O Grupo WEINIG, um dos maiores fabricantes mundiais de máquinas para trabalhar madeira, anunciou em 3 de fevereiro de 2026 um vasto programa de reestruturação que afectará cerca de 400 trabalhadores nos próximos dois anos.
A decisão surge num contexto económico difícil. Os riscos geopolíticos - desde a política comercial dos EUA e o conflito comercial EUA-China até à guerra na Ucrânia - continuam a gerar incerteza nos mercados internacionais. Muitas empresas estão a adiar decisões de investimento e as indústrias de construção de máquinas e de transformação de madeira estão a sentir o impacto.
A WEINIG reconhece que, embora tenha tido um desempenho melhor do que a média do sector nos últimos anos, os volumes de encomendas continuam abaixo das expectativas. A resposta da empresa: o programa „Transformação 2027″, destinado a adaptar as capacidades e os custos à nova realidade do mercado.

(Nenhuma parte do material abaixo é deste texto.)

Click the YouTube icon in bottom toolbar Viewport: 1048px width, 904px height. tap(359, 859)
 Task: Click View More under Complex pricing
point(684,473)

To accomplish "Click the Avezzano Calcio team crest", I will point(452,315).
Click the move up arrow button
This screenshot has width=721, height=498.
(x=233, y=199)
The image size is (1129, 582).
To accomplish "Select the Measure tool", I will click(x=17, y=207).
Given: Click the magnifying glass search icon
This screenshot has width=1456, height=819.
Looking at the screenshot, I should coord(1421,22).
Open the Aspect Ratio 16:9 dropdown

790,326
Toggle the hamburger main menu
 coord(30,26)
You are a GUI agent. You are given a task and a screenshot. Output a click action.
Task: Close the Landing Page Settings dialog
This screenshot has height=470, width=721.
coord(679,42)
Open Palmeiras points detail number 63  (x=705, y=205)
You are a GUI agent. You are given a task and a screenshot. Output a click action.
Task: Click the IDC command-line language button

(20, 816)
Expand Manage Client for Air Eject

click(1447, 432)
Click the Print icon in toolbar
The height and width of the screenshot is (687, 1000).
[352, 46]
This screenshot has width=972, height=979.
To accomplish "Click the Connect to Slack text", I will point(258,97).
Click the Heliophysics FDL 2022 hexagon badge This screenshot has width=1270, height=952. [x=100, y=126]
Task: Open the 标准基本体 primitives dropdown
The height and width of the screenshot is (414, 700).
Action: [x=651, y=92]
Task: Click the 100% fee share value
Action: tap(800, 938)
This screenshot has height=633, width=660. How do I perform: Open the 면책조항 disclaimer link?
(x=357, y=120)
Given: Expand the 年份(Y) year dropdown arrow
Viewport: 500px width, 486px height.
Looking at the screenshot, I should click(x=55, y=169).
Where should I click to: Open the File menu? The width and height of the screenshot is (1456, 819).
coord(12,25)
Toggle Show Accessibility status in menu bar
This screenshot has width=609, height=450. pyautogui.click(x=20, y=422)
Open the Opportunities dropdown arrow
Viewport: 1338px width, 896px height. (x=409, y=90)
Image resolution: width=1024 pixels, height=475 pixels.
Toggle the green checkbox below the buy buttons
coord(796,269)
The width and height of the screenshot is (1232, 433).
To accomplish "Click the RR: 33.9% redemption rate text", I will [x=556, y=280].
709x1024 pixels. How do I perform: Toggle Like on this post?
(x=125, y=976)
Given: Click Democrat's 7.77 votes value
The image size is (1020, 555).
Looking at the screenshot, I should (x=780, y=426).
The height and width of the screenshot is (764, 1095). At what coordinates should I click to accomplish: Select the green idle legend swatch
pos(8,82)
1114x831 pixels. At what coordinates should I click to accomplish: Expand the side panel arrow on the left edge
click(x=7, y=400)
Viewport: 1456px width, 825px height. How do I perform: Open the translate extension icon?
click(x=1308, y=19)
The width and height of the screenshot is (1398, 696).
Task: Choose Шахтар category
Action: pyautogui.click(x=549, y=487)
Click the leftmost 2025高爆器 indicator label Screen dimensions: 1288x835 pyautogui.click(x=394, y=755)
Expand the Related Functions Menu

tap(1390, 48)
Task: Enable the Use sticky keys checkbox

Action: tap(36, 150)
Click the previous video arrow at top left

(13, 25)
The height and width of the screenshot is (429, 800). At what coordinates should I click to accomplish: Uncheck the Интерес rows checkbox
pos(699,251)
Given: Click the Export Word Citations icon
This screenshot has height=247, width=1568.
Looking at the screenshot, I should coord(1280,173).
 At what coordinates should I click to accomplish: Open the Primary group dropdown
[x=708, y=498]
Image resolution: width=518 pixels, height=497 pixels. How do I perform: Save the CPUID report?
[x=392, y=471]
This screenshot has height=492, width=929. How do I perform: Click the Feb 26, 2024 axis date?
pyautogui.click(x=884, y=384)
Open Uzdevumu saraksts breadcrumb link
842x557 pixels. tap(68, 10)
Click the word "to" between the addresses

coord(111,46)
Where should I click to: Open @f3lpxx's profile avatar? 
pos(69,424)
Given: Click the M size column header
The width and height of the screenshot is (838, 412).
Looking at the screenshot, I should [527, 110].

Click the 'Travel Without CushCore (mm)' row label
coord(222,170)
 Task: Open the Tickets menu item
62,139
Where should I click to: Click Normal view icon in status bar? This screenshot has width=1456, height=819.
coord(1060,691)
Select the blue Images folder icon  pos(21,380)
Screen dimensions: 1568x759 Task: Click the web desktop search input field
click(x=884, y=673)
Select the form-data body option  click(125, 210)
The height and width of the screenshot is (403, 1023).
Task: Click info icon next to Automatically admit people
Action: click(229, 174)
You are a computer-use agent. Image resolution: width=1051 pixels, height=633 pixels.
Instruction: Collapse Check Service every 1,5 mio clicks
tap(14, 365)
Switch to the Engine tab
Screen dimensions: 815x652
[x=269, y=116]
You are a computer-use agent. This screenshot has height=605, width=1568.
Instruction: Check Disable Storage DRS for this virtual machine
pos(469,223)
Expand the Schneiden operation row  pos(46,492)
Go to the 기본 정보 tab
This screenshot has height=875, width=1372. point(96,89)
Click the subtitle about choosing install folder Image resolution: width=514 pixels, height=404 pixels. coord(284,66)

„A dinâmica das relações económicas internacionais mudou fundamentalmente e continuará a mudar”, afirma a empresa no comunicado oficial. „Esta nova realidade deve ser aceite e as empresas devem alinhar-se em conformidade.”
Mais especificamente, o programa envolve optimizações globais de processos e um ajustamento das capacidades de produção. A reestruturação afectará principalmente as instalações na Alemanha, onde serão efectuadas as alterações estruturais mais importantes.
A empresa sublinha que a responsabilidade dos trabalhadores continua a ser uma prioridade e promete uma implementação „socialmente responsável” de todas as medidas necessárias.
O objetivo a médio e longo prazo? Limitar o impacto das crises actuais nos resultados financeiros e posicionar a WEINIG para um crescimento rentável quando a economia recuperar.
A WEINIG é um dos nomes emblemáticos da indústria de máquinas para trabalhar madeira, com mais de 100 anos de história e presença global. O anúncio da reestruturação reflecte as pressões que todo o sector enfrenta face às actuais incertezas económicas e geopolíticas.